Anode-free, or zero-excess lithium-metal cells, promise higher energy density than existing lithium-ion batteries. However, the abysmal performance of cells with lithium-metal electrodes prevents them from being used in commercial products that require long-life: electric cars and energy storage products. Many researchers believe all-solid state cells are necessary to achieve the lifetime required for these applications, but solid electrolytes complicate cell manufacturing and incur the huge costs required to rebuild existing production facilities designed to handle cells with liquid electrolytes. If a long-life anode-free cell could be made using a liquid electrolyte, this would be the best path forward for fast and inexpensive introduction into the existing market.

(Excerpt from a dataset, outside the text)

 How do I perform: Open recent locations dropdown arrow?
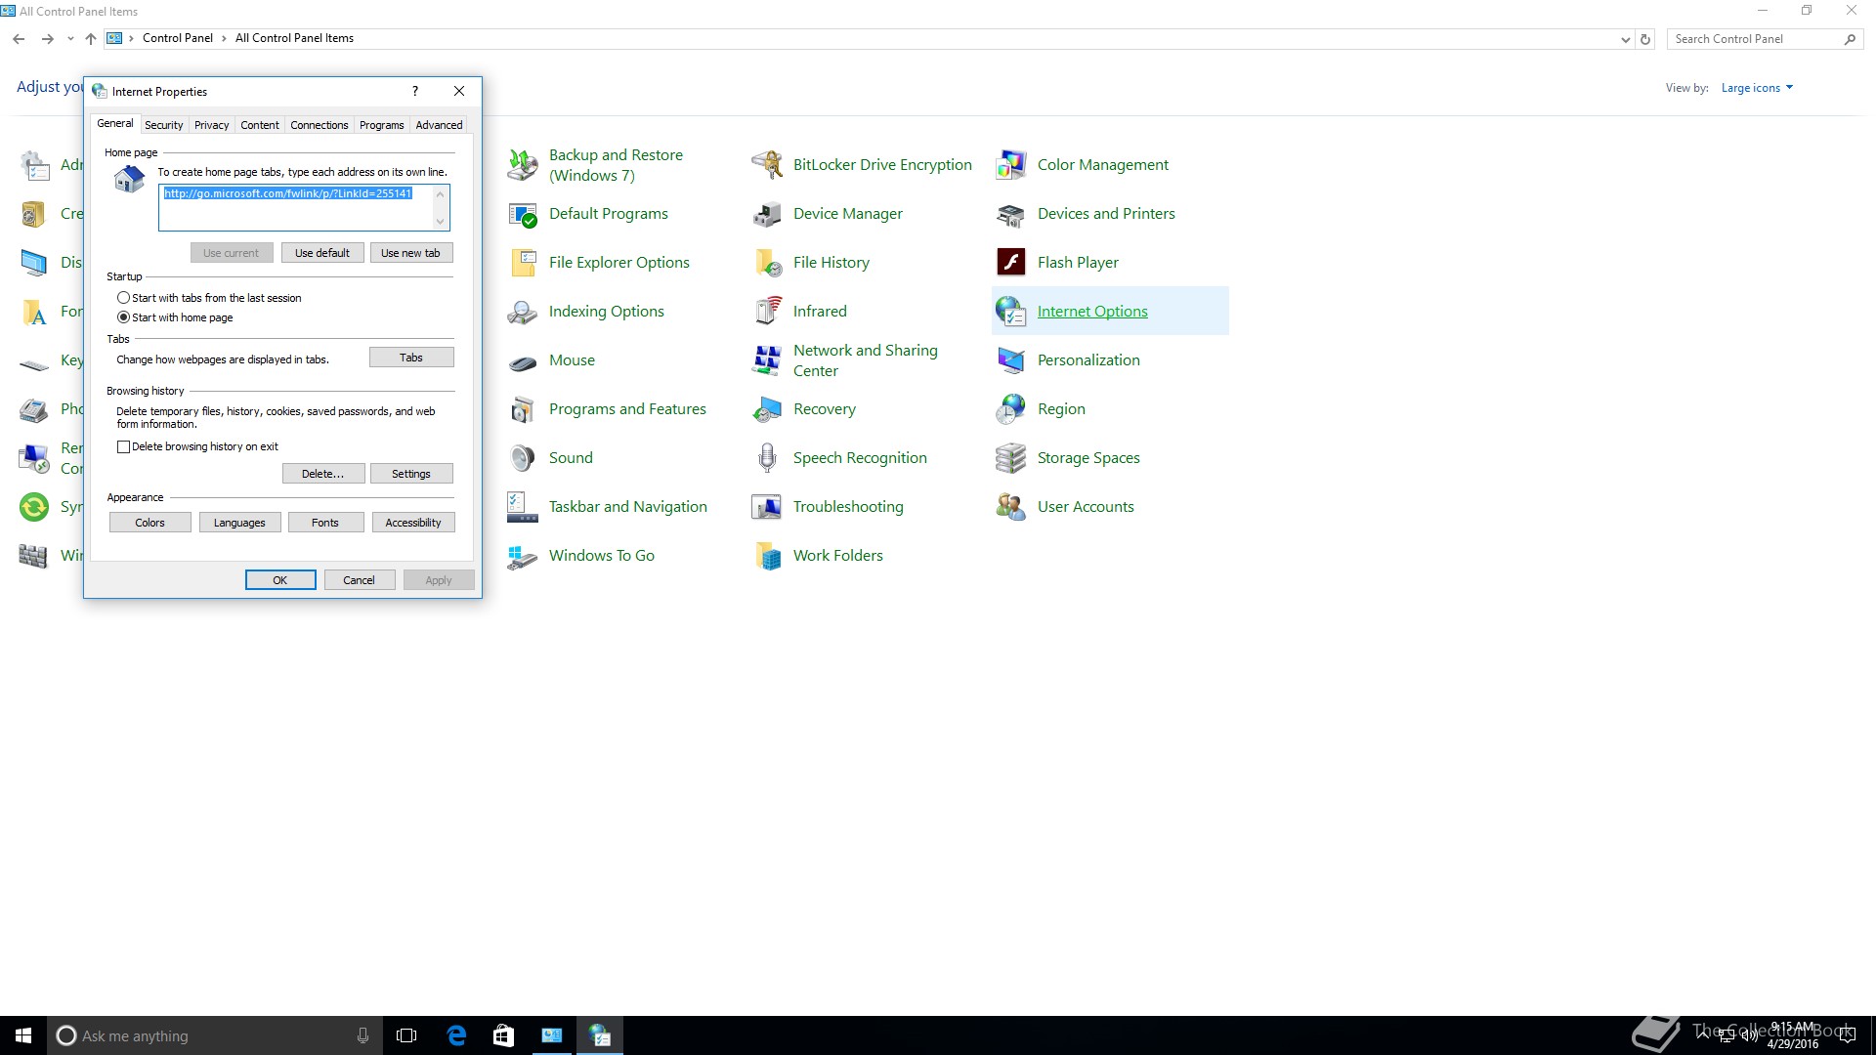(70, 39)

In this work, baseline NMC532/Cu anode-free pouch cells with 1M LiPF₆ in FEC:DEC (1:2 vol) were tested at 40°C, with C/5 charge and C/2 discharge between 3.6 V – 4.5 V. Cells with this electrolyte lose 80% of their initial capacity before 20 charge-discharge cycles. Liquid electrolytes with different lithium salts are tested and show improved performance. To investigate the capacity loss mechanisms, SEM is used to track lithium morphology, XPS is used to compare SEI composition, and liquid NMR is used to track the electrolyte volume and degradation at various points throughout cycling. The results of these experiments are used to guide further optimization of the electrolyte composition which give incremental improvements in capacity retention. With continued works towards understanding the failure of these cells, a commercializable anode-free lithium-metal cell with liquid electrolyte may be realized.